Catch up on my writing for the wonderful Emojipedia, too. This month, I wrote about 😏, or Smirking Face emoji, ever smug and suggestive in its many applications in our digital communication.

The verb smirk, for its part, dates back to the Old English smearcian, which was the go-to word for smile until the latter took over in Middle English. Smirk survived, but with a connotation of self-satisfaction. Cognates to smirk are not found in other Germanic languages, but smirk and smile do appear to be related in some way.

Emoji-Header-Smirking-Face-Emojipedia.jpg
Smirking Face emoji (John Kelly/Emojipedia)

And quoth is not some old-fashioned form of quote, as I explain for Oxford Dictionaries. It  comes from the Old English cweðan, “to say” or “speak” and related to bequeath. Quote is from Latin; its root also provides quotient.

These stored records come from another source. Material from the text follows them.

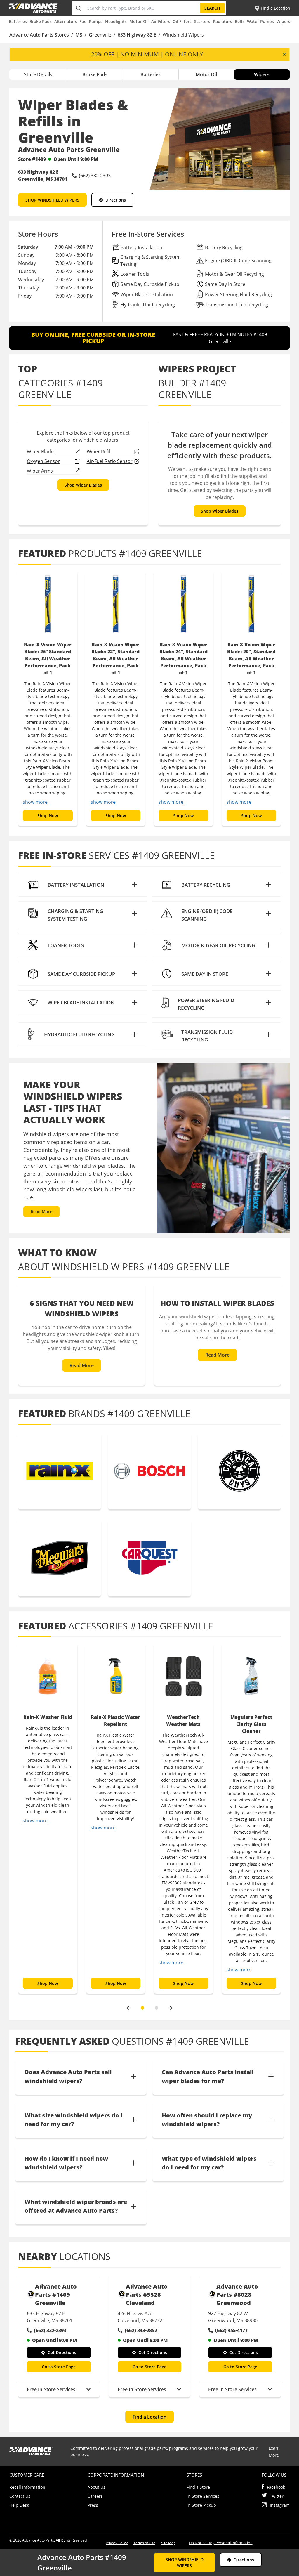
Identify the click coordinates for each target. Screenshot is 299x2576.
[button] (82, 885)
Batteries (18, 21)
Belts (240, 21)
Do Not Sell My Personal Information (221, 2542)
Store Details (38, 74)
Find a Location (149, 2417)
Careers (95, 2496)
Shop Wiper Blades (83, 485)
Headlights (116, 21)
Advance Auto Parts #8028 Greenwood (237, 2294)
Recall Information (27, 2487)
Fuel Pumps (90, 21)
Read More (41, 1211)
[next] (171, 2007)
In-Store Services (203, 2496)
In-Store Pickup (201, 2505)
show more (35, 802)
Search (212, 8)
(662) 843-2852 (141, 2330)
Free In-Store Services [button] (51, 2389)
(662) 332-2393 (50, 2330)
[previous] (127, 2007)
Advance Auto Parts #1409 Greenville (56, 2294)
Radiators (222, 21)
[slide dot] (142, 2008)
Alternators (65, 21)
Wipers (283, 21)
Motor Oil (139, 21)
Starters (202, 21)
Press (93, 2505)
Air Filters (160, 21)
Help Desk (19, 2505)
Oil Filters (182, 21)
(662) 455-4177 (231, 2330)
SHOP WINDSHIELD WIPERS (52, 200)
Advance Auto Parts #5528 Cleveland (147, 2294)
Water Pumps (260, 21)
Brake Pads (40, 21)
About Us (96, 2487)
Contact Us (19, 2496)
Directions (115, 200)
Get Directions (62, 2352)
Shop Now (47, 815)
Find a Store (198, 2487)
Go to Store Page (59, 2367)
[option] (48, 698)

Recent news has thrust incel and pansexual into the spotlight. Read about what these unusual-seeming words are in my Weekly Word Watch while you’re on the Oxford Dictionaries blog.

From “against” to “together”

Finally, I leave with you some original, if short, etymological tidbits, as a busy schedule and some life changes have disrupted my normal posting routine. (This post comes to you from a cottage in the proper countryside in County Sligo).

Following some scandalous allegations, White House doctor Ronny Jackson notably withdrew his nomination as Secretary of he Department of Veterans Affairs.

The with- in withdraw, a verb not firmly attested until the 1300s, means “away” or “back,” making withdraw “to draw back.”  And indeed, the preposition with originally meant “against” in Old English—the exact opposite of what it came to mean in Middle English when it shifted to senses of “union” or “accompaniment.”

In Old English, mid served the function of the modern with, surviving in midwife (literally “a with-woman”) and ousted by with due to some interference from Old Norse and Latin words, apparently.

Outside withdraw, the “against” sense of with also remains in withhold and withstand. Etymologists think that withdraw could be a calque (loan translation) of the Latin retrahere (literally “draw back,” source of retract), withhold for retinere (“hold back,” retain), and withstand for resistere (“stand back,” resist).

I hope to be back on schedule soon. In the meantime, my other work should give you plenty of etymological content to tide you over.